Building begins of Dartmoor Prison
Dartmoor Prison has been through many phases in the time since it was opened in 1809, work having begun three years previously. It has been used most famously as a high security establishment to house some of the most infamous criminals of their day - Mad Axeman Frank Mitchell, murdered when he became dangerous to his liberators after being sprung from the jail; and 1940s acid-bath killer John George Haigh , hanged in 1949. It was used to accommodate conscientious objectors in WWI . Today it is a category 'C' prison. But it was built to keep prisoners of war.
For the British government prisoners taken during the Napoleonic Wars were becoming a headache. They were mainly kept in prison hulks, the shells of rotting ships, in appalling conditions. But it seems to have been the danger of their proximity to Plymouth and the naval dockyards there, for those kept in the South West, which was of greatest concern to the authorities.
The solution was a purpose built facility inland. A site high on Dartmoor , near the village of Princetown, was chosen, and the architect Daniel Alexander given the commission to design the place. Alexander's design was for the formidable granite walls that to this day mark the place with an air of brooding menace.
These days some 600 or so prisoners are kept at Dartmoor. At the height of its use as a P.O.W. camp it held 6,000 or more.
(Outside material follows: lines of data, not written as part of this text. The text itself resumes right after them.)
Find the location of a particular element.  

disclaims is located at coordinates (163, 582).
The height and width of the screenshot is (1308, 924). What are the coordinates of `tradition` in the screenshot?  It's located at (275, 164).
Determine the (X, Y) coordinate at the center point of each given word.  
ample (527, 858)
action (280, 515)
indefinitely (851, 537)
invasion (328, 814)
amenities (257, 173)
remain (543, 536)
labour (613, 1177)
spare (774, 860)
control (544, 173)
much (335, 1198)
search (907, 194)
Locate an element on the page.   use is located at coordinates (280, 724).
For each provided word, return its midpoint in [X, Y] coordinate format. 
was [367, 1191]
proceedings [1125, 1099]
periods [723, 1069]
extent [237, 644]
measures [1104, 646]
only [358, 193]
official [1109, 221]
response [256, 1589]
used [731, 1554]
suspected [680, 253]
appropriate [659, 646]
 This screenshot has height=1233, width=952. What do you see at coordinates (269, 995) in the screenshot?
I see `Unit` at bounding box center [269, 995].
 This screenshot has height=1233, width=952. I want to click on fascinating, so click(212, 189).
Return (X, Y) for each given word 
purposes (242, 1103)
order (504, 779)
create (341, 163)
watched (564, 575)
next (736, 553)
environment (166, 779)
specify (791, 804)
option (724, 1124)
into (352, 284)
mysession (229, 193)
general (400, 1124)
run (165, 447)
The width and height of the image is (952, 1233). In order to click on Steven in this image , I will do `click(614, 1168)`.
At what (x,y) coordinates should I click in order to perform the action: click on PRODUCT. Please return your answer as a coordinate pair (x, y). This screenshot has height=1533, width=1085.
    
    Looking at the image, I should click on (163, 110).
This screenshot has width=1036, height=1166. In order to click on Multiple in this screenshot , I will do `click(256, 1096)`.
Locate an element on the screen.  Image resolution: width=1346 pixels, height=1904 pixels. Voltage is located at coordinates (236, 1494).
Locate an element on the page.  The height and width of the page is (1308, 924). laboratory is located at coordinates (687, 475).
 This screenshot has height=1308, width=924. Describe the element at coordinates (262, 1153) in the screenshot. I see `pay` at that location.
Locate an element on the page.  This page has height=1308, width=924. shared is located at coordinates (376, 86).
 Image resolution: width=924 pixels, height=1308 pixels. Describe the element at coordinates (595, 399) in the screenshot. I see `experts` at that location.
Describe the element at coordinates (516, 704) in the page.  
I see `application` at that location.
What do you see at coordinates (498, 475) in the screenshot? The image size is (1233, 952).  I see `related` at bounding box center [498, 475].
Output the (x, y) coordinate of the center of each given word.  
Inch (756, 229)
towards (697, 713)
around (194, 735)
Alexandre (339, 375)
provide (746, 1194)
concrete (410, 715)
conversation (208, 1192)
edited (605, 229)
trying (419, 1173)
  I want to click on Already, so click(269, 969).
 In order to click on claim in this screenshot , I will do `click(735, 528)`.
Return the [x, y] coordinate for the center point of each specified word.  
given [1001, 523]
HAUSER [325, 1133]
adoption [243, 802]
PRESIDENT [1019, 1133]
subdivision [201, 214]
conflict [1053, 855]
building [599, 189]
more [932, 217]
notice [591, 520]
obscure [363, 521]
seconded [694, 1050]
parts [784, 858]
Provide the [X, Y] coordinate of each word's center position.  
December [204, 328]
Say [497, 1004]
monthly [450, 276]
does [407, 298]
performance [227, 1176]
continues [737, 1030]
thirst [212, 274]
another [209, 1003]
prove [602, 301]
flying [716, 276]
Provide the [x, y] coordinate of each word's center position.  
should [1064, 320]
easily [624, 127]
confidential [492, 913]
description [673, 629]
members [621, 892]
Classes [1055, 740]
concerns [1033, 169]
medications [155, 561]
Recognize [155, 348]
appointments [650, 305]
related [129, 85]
The cramped conditions, hellish sanitary provisions, and the ease with which disease could spread among inmates is easy to imagine, and must have been impossible to endure.
When Britain and America went to War in 1812 U.S. prisoners were kept in the new building. Between that year and 1816 when repatriations had been completed after both conflicts ended, 1,500 American and French soldiers and sailors died at Dartmoor. It is one of those stains on our military history which Britain generally chooses to forget.
There is a museum at the facility these days, in the old dairy block, where the history of the place can be explored more fully.